Conformity assessment of medical devices

According to Resolution of the Cabinet of Ministers from October 2 2013р. #753, all types of healthcare products must be assessed in compliance with the following technical regulations:

  • Technical regulation regarding healthcare products approved by Resolution of the Cabinet of Ministers from 02.10.2013 #753;
  • Technical regulation regarding healthcare products for in vitro diagnostics, approved by Resolution of the Cabinet of Ministers from 02.10.2013 #754;
  • Technical regulation regarding active implanted healthcare products approved by Resolution of the Cabinet of Ministers from 02.10.2013 #755.

Healthcare products can be put on the market only in case if the totally comply with the requirements of Technical Regulations on condition that they are duly supplied, installed, technically served and are used as intended.

The procedure of compliance assessment in accordance with technical regulations depends on the class of the healthcare products.
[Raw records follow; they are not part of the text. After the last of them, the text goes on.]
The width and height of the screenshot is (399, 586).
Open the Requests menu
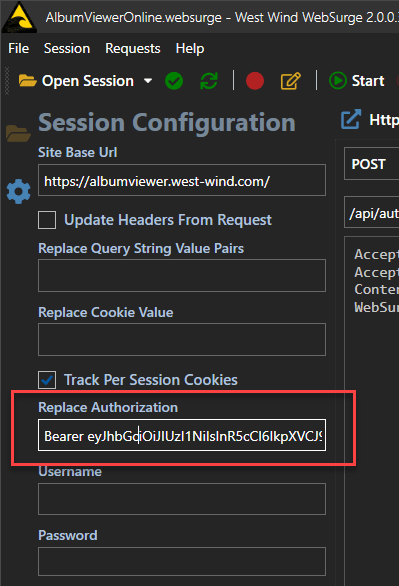tap(133, 49)
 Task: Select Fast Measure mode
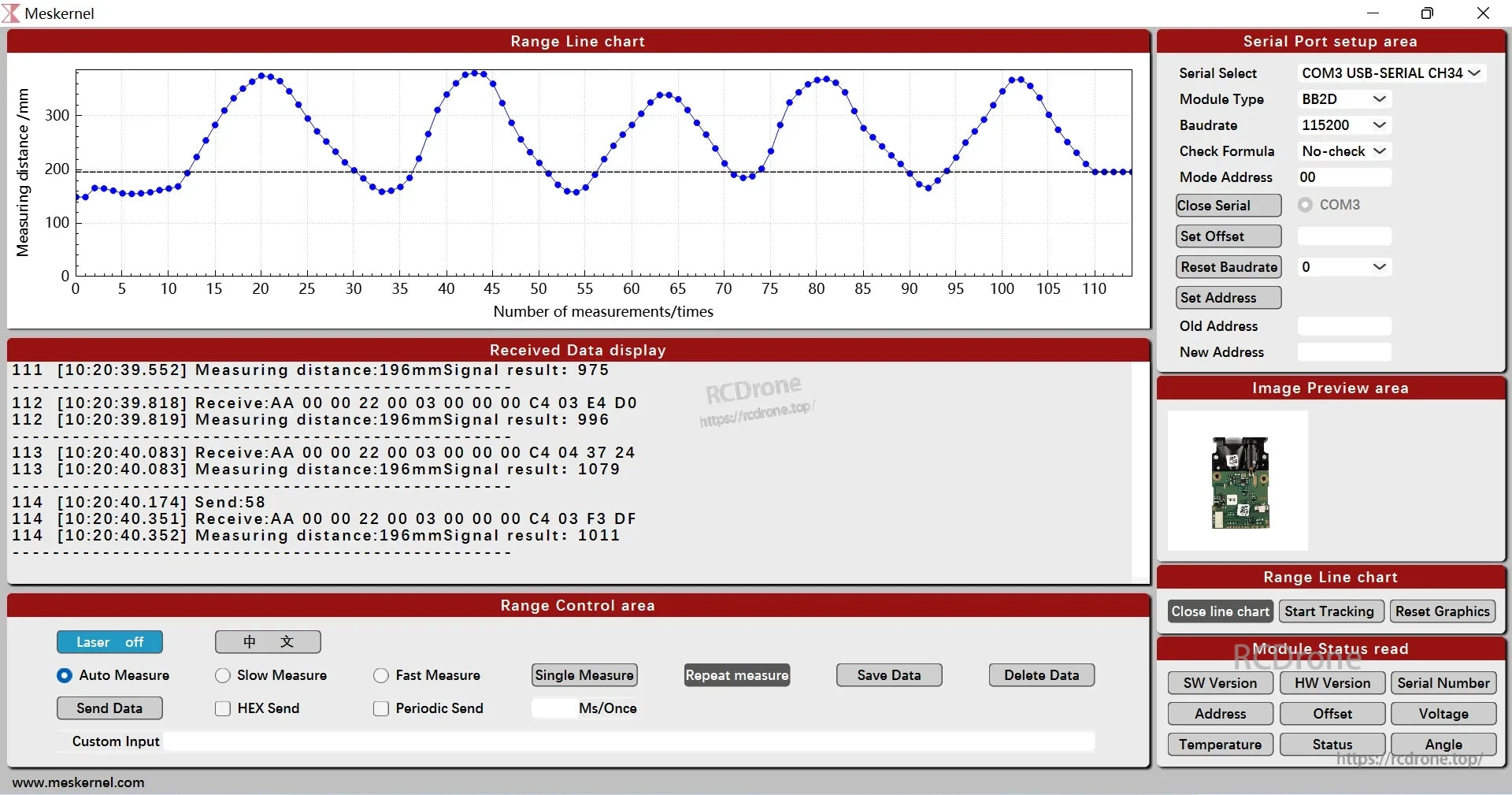pos(381,675)
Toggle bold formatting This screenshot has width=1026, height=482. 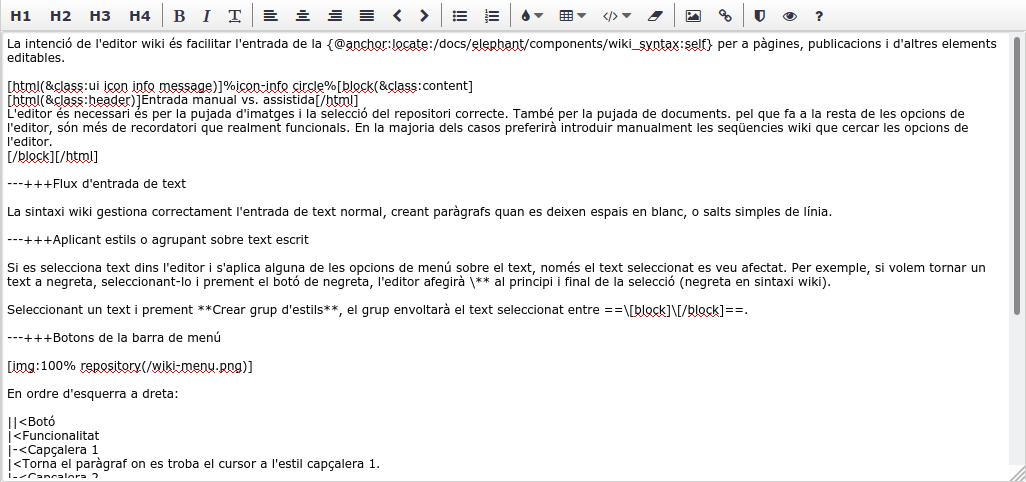(x=179, y=16)
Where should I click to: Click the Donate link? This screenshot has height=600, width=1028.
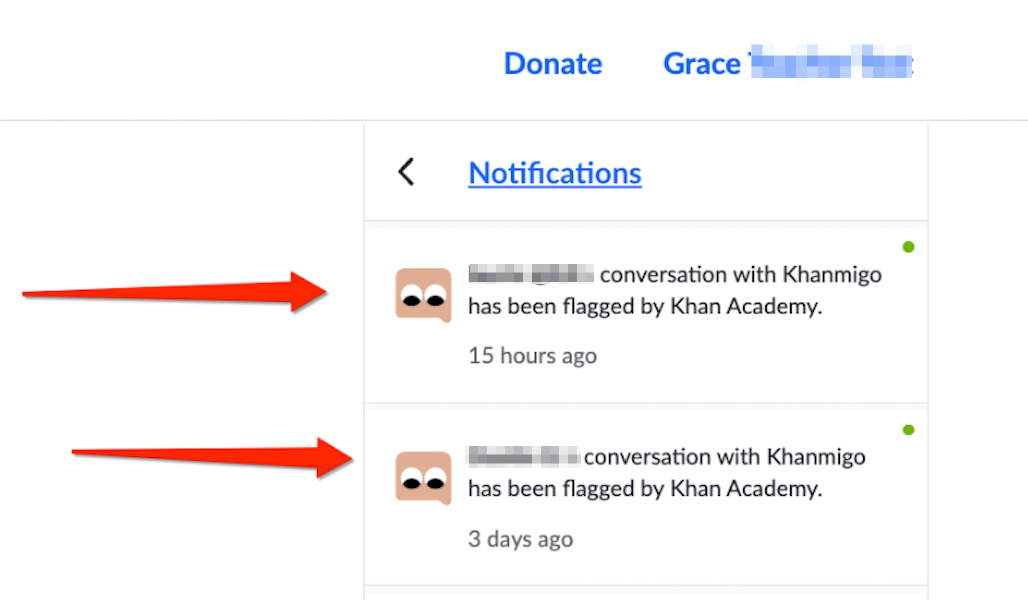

The eventual result of the procedure is obtaining of the Certificate of Compliance, the Compliance statement and the Technical File.

 

SERVICES

1. Cooperation with authorized representative of the Customer on the territory of Ukraine in terms of working on applications and marking design for the purpose of compliance assessment. Assistance regarding import issues and putting the products on the Ukrainian market.

2. Cooperation with authorized representative of the Customer on the territory of its country in terms of getting information and documents needed to conduct process of compliance assessment of the healthcare products.

3. Management of the experts work on assessment process regarding internal audit of the Manufacturing Company.

- In the course of the procedure of compliance assessment in accordance with technical regulations it is necessary to conduct audit of the Manufacturing Companies. The audit is to be conducted by Ukrainian Auditors.

4. To keep control on timely getting the Certificates of Compliance from the accredited certification institutions within the time frame of 10-14 days from the audit date.

5. To organize the process of translation of the documents provided by Manufacturer in order to present them to certification institutions.

6. To accept financial resources to the company accounts from the Customer for the purpose of work performance.

 

COSTS

Costs for assistance, arrangements and compliance assessment are to be calculated in accordance with the type of healthcare product or medical equipment and safety class of the products.

 

TIME FRAMES

Time to completion is 4-5 weeks starting from the moment of getting the complete package of the documents from the Manufacturer (all the necessary certificates and technical files).

Also the time frame depends on timely arrangement of the dates and terms of carrying out the audit of the Manufacture by Ukrainian experts.

 

LIABILITY

Liability of «EASTERN INDUSTRIAL GROUP» LLC is to be executed after passing original of the Certificate of Compliance, the Compliance statement and the Technical File to the Customer. The original documents are to be kept for 5 years.

«EASTERN INDUSTRIAL GROUP» LLC guarantees confidentiality and nondisclosure of information to the third party.